Many parents coach or umpire junior sports. Obviously, as parents or carers of children, those people have a special responsibility to ensure children are not unnecessarily hurt. Where children are concerned, it is also necessary to recognise that those responsible for coaching or umpiring/refereeing children may owe a higher standard of care than they would to adults, because a child is less able to appreciate the risks involved.

Supervision of activities is a critical element of the duty, especially in dangerous situations such as swimming training, trampolining, boxing and wrestling. The coach should have knowledge of anatomy and the injuries common to the particular sport, and risks of playing or training when it is hot (for more information see Sports Medicine Australia’s resources on hot weather).

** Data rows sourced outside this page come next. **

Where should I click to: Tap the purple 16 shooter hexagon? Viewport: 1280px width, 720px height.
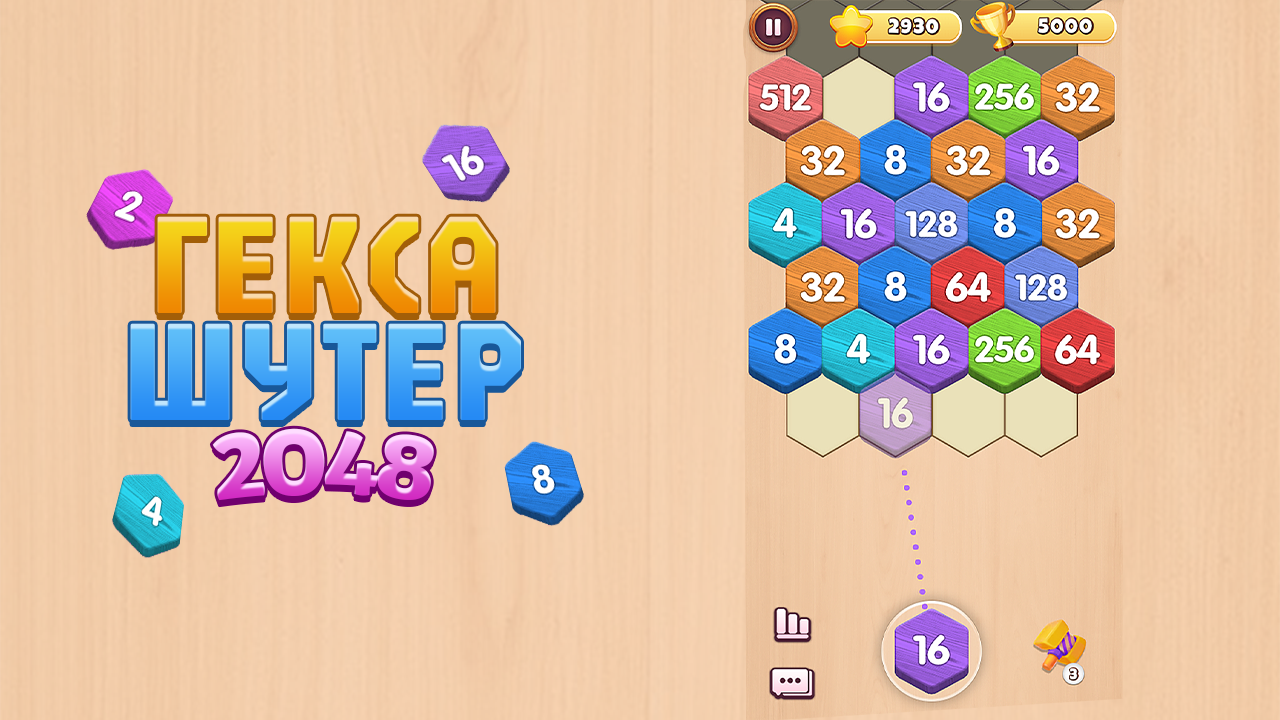pyautogui.click(x=929, y=651)
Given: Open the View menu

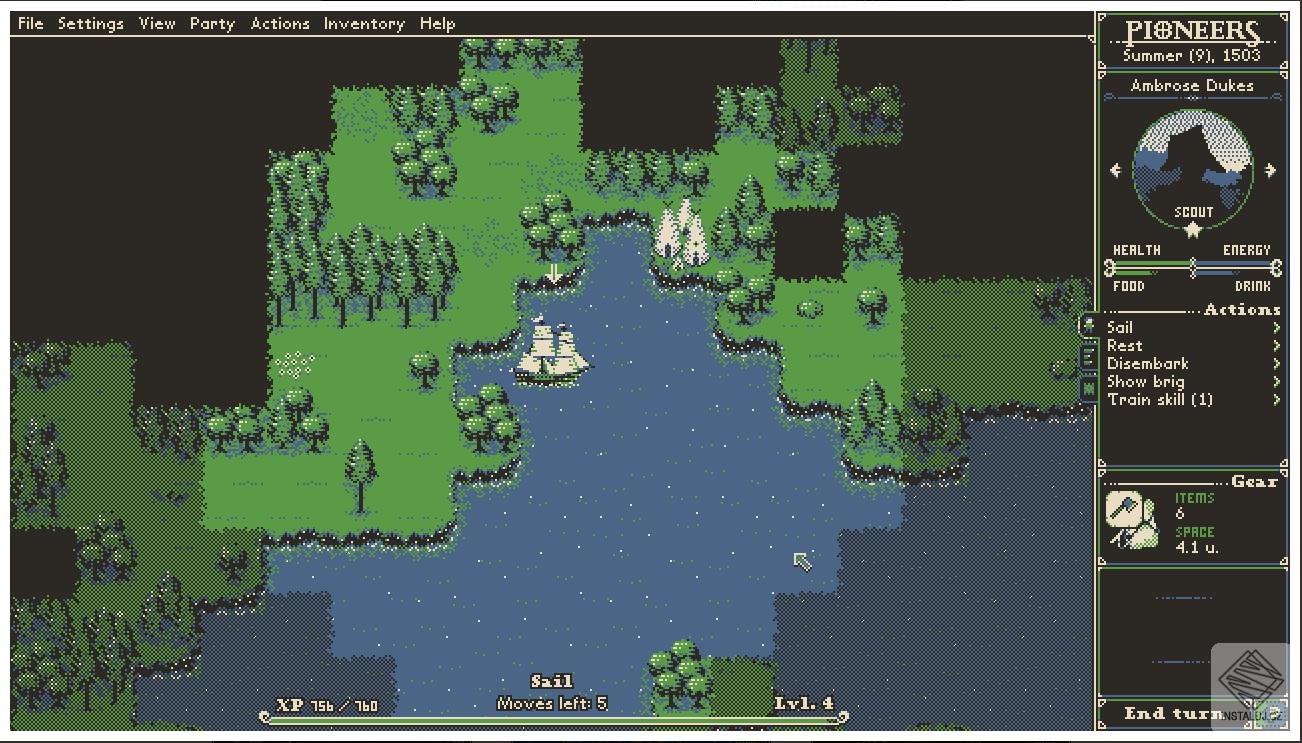Looking at the screenshot, I should click(x=157, y=23).
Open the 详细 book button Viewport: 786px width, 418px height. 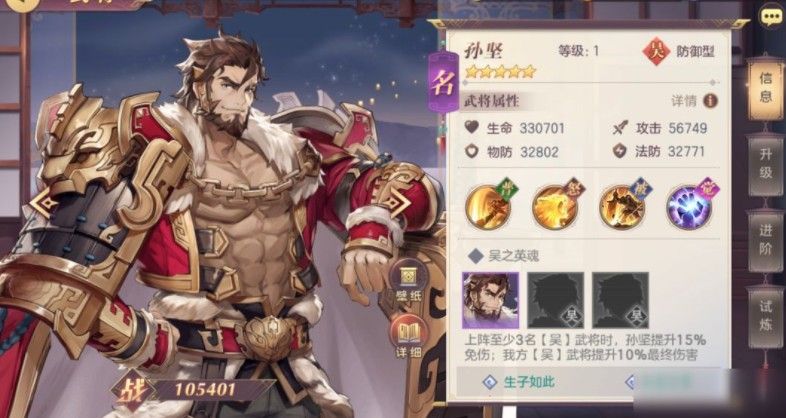(408, 334)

Coaches should be appropriately qualified or at least have a basic knowledge of the skills of coaching (Sport Australia offers free online basic coaching and officiating courses) and provide adequate preparation.

Children must not be allowed to participate in competitive sport until the coach believes that the child has a good understanding of the rules, is physically capable of playing and is physically prepared on the playing day. This also includes providing appropriate instruction, especially in terms of how to avoid unnecessary injury. This instruction must be prioritised ahead of instruction on how to win.

Coaches and umpires must explain to the child and the parents the danger of any sport and, more particularly, the danger of any particular element of the sport. Further, dangerous play by children must be warned against and sanctioned.

Coaches, other officials and sporting organisations may be liable for poorly maintained equipment or grounds that cause injuries to children. Examples may include protective clothing and equipment for hockey and cricket, suitable padding for gymnastics, suitable padding around goalposts in football and ensuring the wearing of mouth guards, eye protection and helmets where necessary.

Liability may even extend to injuries caused by other people if it was reasonably foreseeable that the injury might occur. An example of this is where a coach asks a child to fit goalpost pads, but that child fails to do it or fails to do it properly and another child is injured.